А вот и поруб. Местный аналог изолятора временного содержания. Дверь из кованого железа, полуподвал, довольно просторный, но душно, потому как народу – под завязку. На земляном полу сено. Хорошо, хоть не очень сыро.

Улегшись в углу, меж двумя мужиками в поношенных зипунишках, Олег Иваныч поворочался немного, пытался придумать что-нибудь, выстроить, так сказать, план действий. Хорошо бы знать, чего Пимену надо. Сокровища ушкуйника Олексы? Так про них ни черта не знал Олег Иваныч, да и вообще – из всех сокровищ в том краю только монеты серебряные видал… и те, судя по всему, – фальшивые. А не в них ли дело? Что б придумать-то?

Ворочался, ворочался Олег Иваныч – да и уснул, так ничего и не придумав. Спать уж очень хотелось. А когда проснулся…

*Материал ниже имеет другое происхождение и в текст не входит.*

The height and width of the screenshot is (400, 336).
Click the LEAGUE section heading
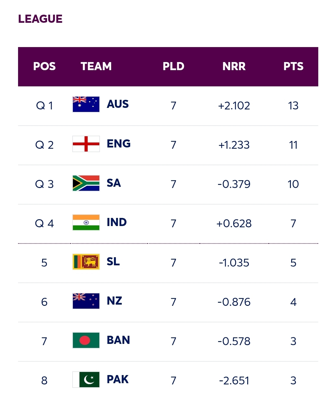point(40,19)
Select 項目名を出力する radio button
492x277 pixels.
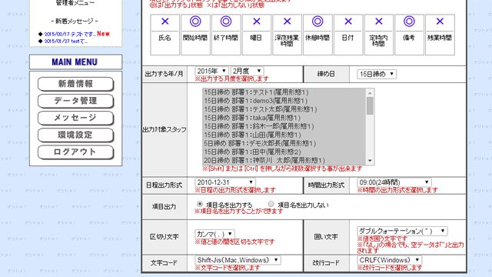click(x=200, y=204)

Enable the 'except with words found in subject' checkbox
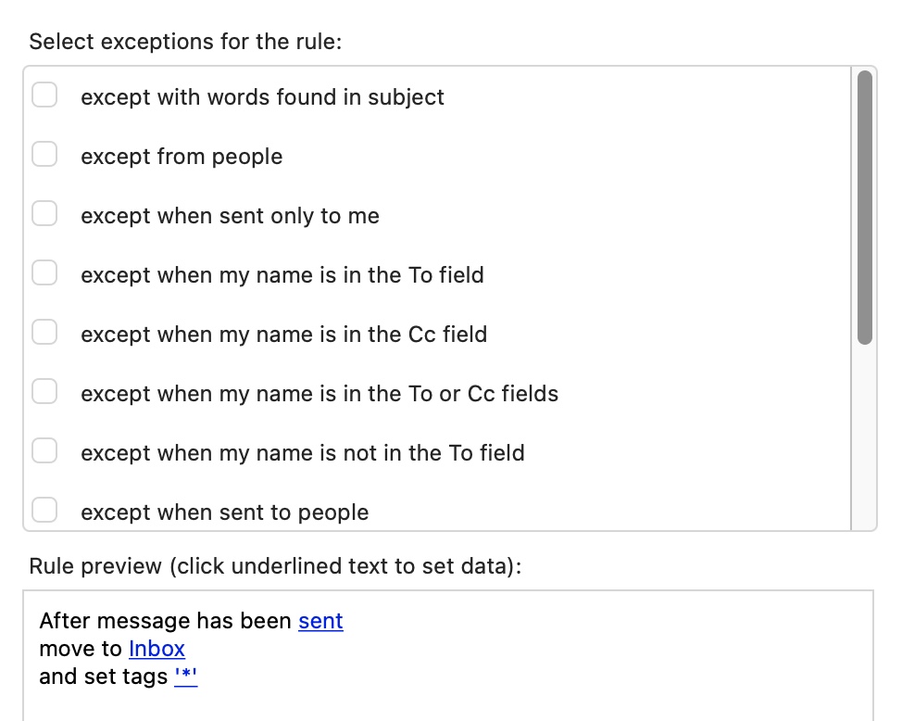[44, 95]
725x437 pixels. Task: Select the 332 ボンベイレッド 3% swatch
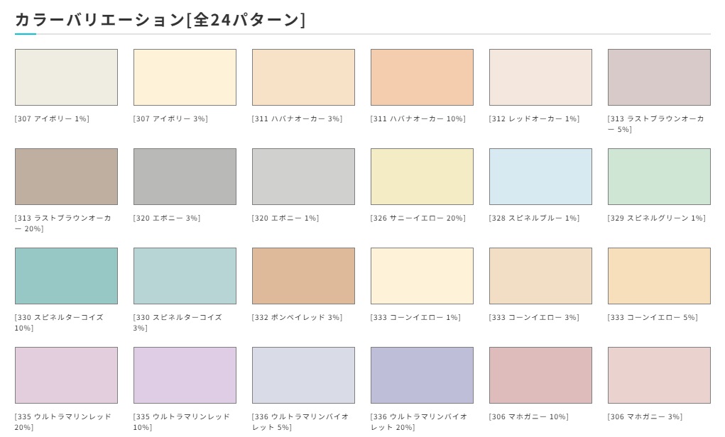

Когда Олег Иваныч проснулся, судя по галдению вокруг, был уже день. Соседи по узилищу занимались кто чем. Кто разговаривал, кто азартно играл в неведомо как пронесенные кости, кто валялся на соломе, устремив обиженный взгляд в потолок. В противоположном углу, у двери, кто-то громко жаловался на жизнь… А рядом с Олегом… Рядом с ним, на соломе, сидели его старые знакомцы – купец Иван Костромич и профессиональный воин Силантий Ржа. Вот те раз! Эти-то как здесь?

Олег Иваныч продрал глаза, приподнялся:

– Матерь Божья? Неужто ты, Иваныч?! Жив-невредим! Глянь-ко, Силантий, – и кафтан на ем новый!

Олег тоже был рад встретить Ивана с Силантием. Обнялись, звеня цепями, поколотили друг друга по плечам, уселись, заговорили. Вообще-то, тут не принято было слишком интересоваться – кто здесь и за что. Тем не менее Олеговы знакомцы наперебой принялись жаловаться на полнейший произвол новгородских властей.

– Ни за что, ни про что взяли, закон нарушив изветно! – размахивая руками, кричал Иван Костромич. Ему поддакивая, кивал черной окладистой бородой Силантий:

– Вчера поутру, не успели со струга выйти…

Во всех бедах Иван обвинял конкурентов – купцов из Вологды, которым грозил заступою московского князя. Тем же грозилось и новгородцам.

– Вот и плесковичей они зря обидели, – гулко произнес Силантий, когда речь зашла о Новгороде. Иван Костромич бросил на него быстрый взгляд, словно приказал что-то – Олег Иваныч заметил, – и Силантий тут же послушно умолк, предоставив вести беседу напарнику.

Впрочем, говорил-то больше Олег Иваныч. Рассказывал. И о разбойном струге, и о буре, о том, как спаслись с ливонцем только молитвою да милостью Божьей. Иван с Силантием слушали, кивали сочувственно. Потом, когда не о чем стало говорить, улеглись рядком на соломе. Иван уставился в потолок, Силантий захрапел, а Олег Иваныч сунул в рот соломинку – думал.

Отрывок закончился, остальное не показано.